* [Aufgabenstellung]:
Setze den folgenden Bericht über den Hochzeitsboom im Alten Land im Anschluss an seinen letzten Satz fort.

* [Lesetext]:
Heirat unter Stuck

■ Wo Lessing nach dem Ja-Wort zu Fall kam: Hochzeitsboom im Alten Land

Brautpaare, die es romantisch lieben, zieht es ins Alte Land. Geheiratet wurde hier schon immer gern. Doch seit einigen Jahren beobachtet vor allem das Standesamt in Jork (Kreis Stade) einen regelrechten Hochzeitsboom. Mehr als 300 Paare schließen dort jährlich den Bund der Ehe, wobei die AltländerInnen selbst zur Minderheit wurden. Zwei Drittel aller Brautleute reisen von auswärts an.

„Bei uns lockt wohl das Ambiente im Fachwerk-Rathaus“, vermutet der Jorker Standesbeamte Uwe Köpke. Auch von der persönlichen Atmosphäre im Trauzimmer seien die Heiratswilligen immer wieder begeistert. Der Raum hat eine Stuckdecke, rosarote Farbe an den Wänden und gedrechseltes Altländer Gestühl. Das Standesamt im Rathaus der Nachbargemeinde Lühe ist zwar nicht minder attraktiv, doch dort geben noch die Einheimischen bei den Brautpaaren den Ton an. Nur zehn Prozent stammen von außerhalb. In Jork macht sich stärker die Nähe zu Hamburg bemerkbar, „aber eigentlich kommen die Paare aus allen Teilen der Bundesrepublik“, betont Köpke. Für den 9.9.99 gibt es bei ihm nur noch wenige freie Termine.

Gesammelte Daten
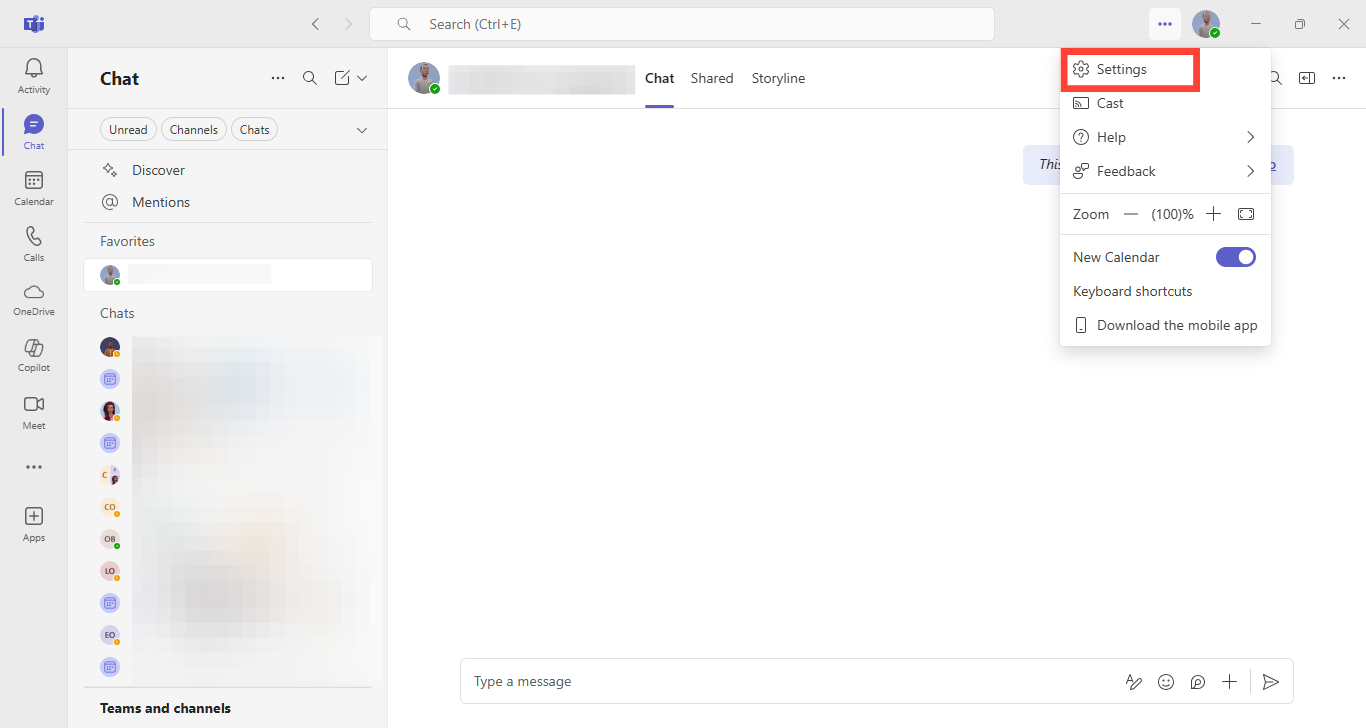Go to Calls in sidebar

(34, 244)
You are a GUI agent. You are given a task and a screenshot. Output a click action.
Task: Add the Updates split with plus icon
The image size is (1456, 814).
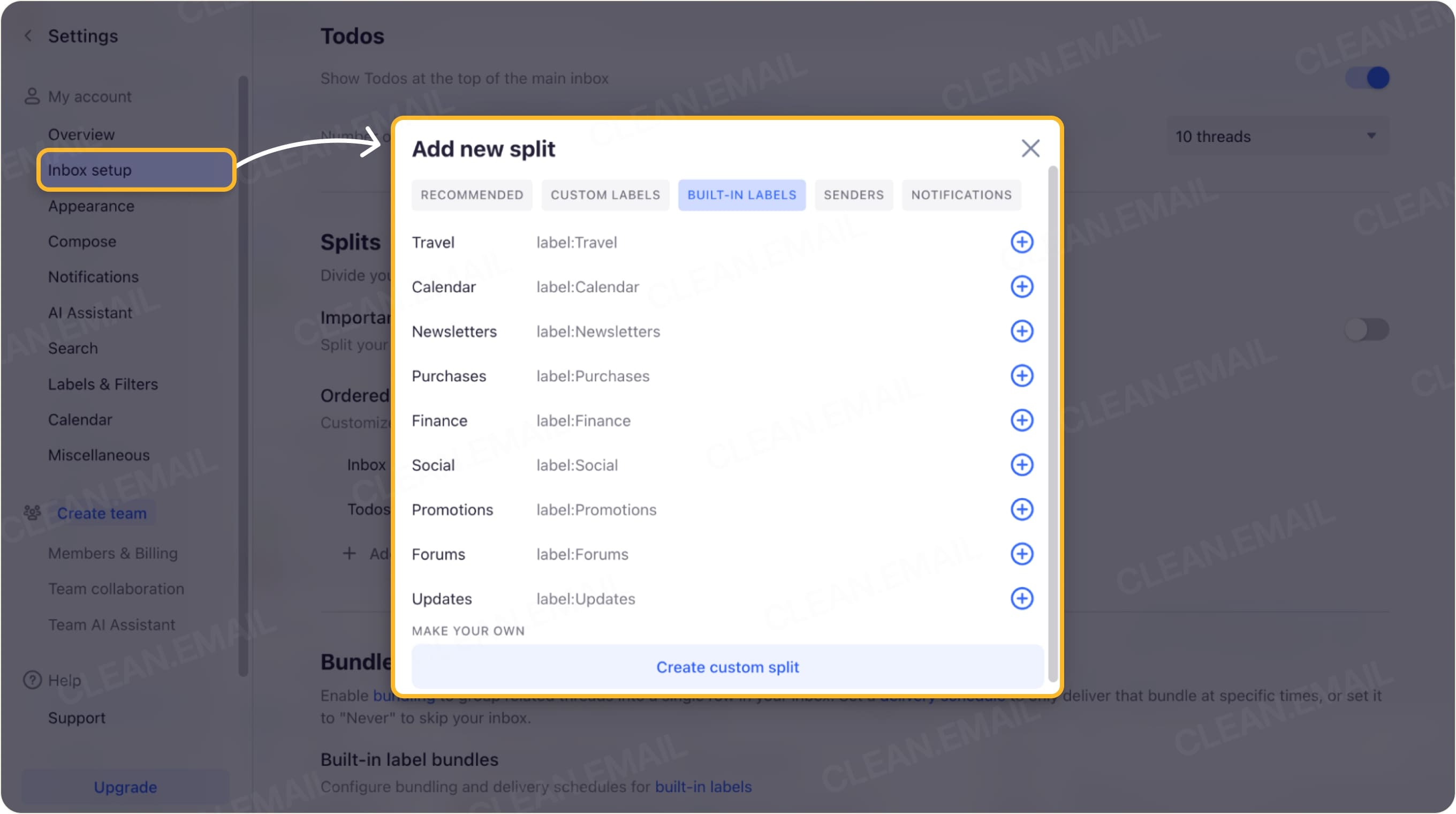tap(1022, 598)
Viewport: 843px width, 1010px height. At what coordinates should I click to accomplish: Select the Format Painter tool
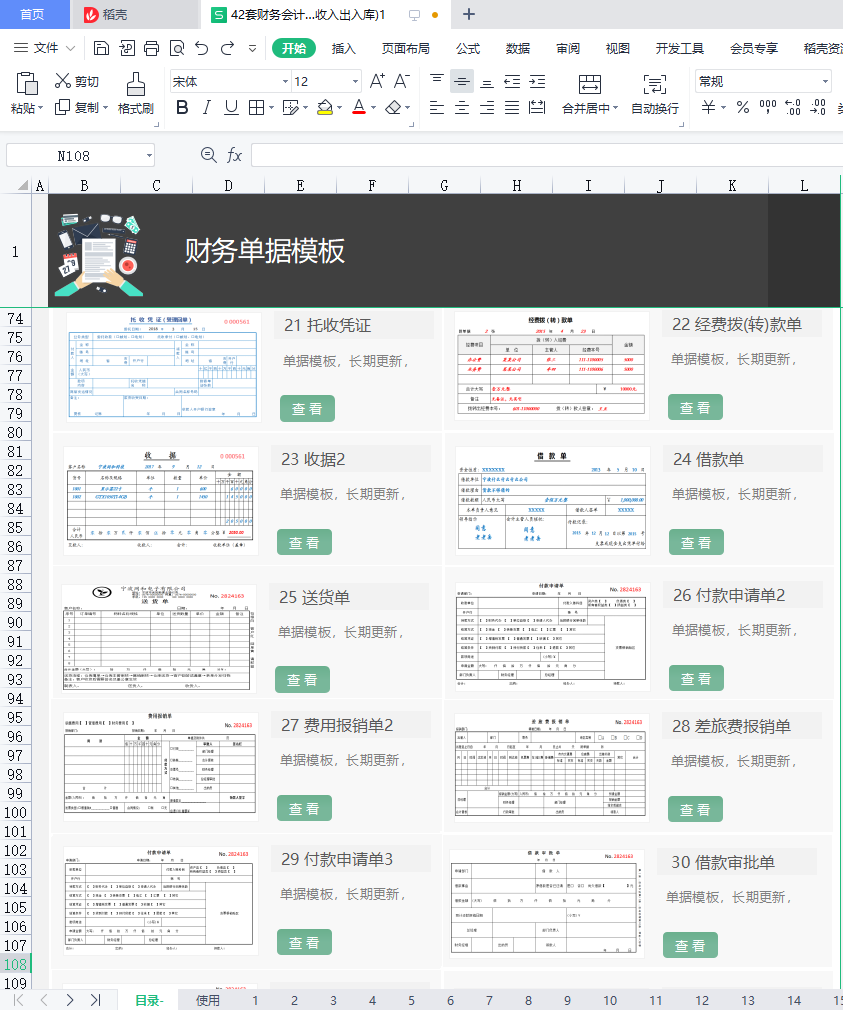(135, 95)
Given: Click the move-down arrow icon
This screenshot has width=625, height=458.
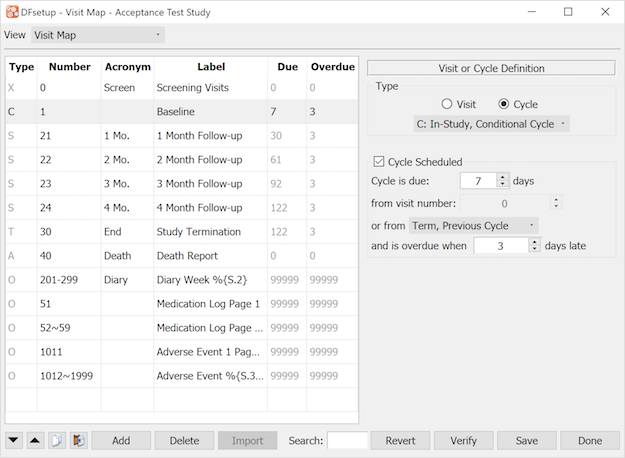Looking at the screenshot, I should pos(14,440).
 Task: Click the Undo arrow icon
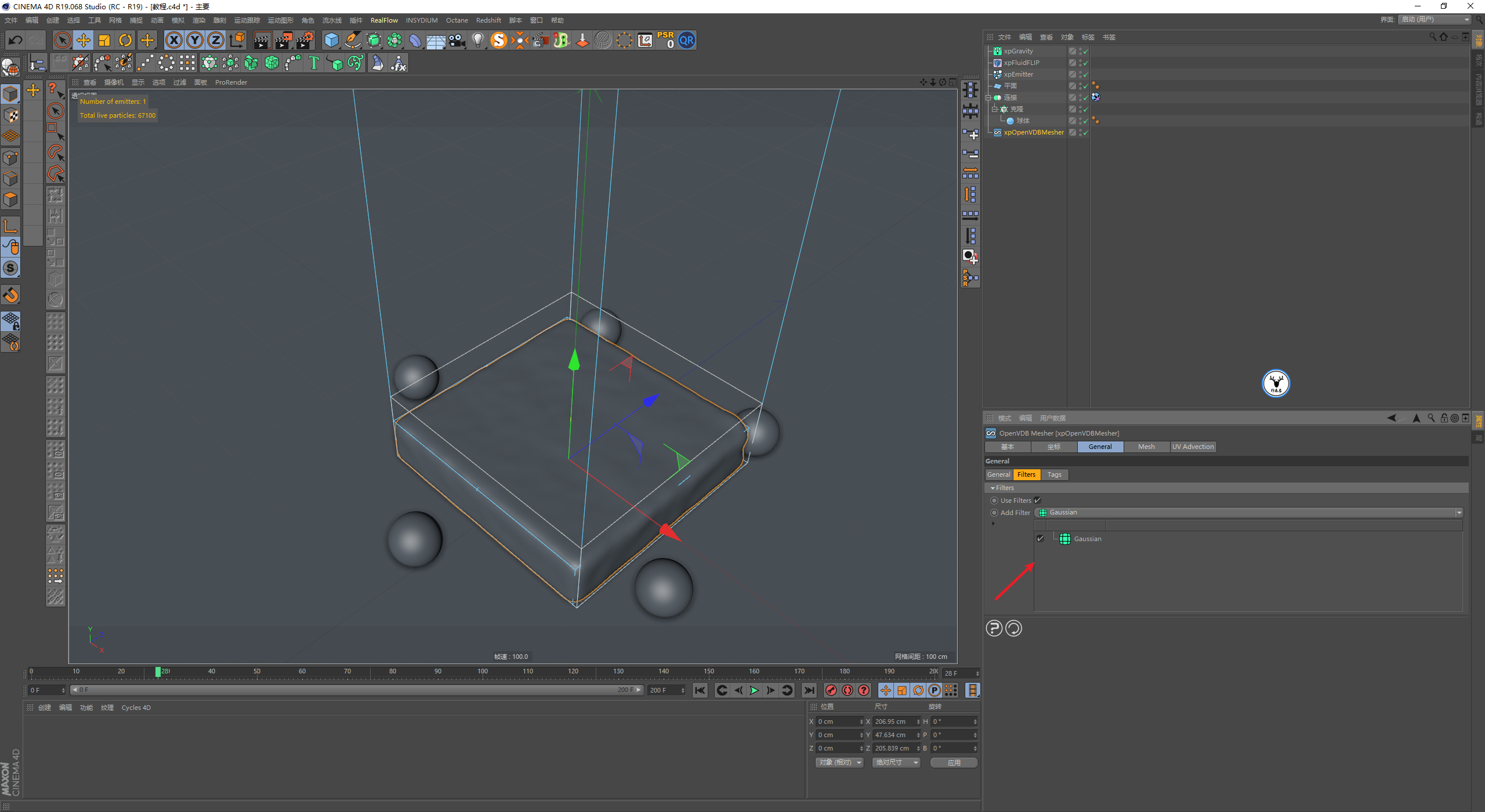point(16,40)
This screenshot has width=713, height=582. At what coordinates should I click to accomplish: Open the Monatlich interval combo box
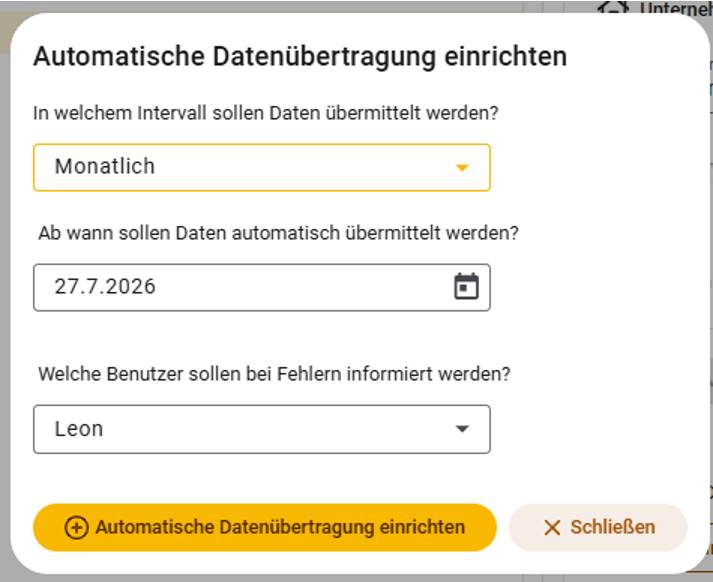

* [Ergebnis]:
Wer sich in Jork das Ja-Wort gibt, hat prominente Vorbilder: Kein Geringerer als Gotthold Ephraim Lessing heiratete hier 1776 die Hamburger Kaufmannswitwe Eva Catharina König. Die Hochzeit fand auf dem Sommersitz eines Verwandten statt. Kaum war die Eheschließung vollzogen, kam der Reinfall. Der menschenscheue Dichter verlustierte sich gerade mit seiner frisch Angetrauten unter den Apfelbäumen, als Eva ihm einen Apfel pflücken wollte. Lessing verlor das Gleichgewicht und stürzte in einen der schlammigen Wassergräben, von denen das Alte Land durchzogen wird. Die Chronik berichtet, daß der Dichter über das Mißgeschick so erbost war, daß er sofort abreisen wollte.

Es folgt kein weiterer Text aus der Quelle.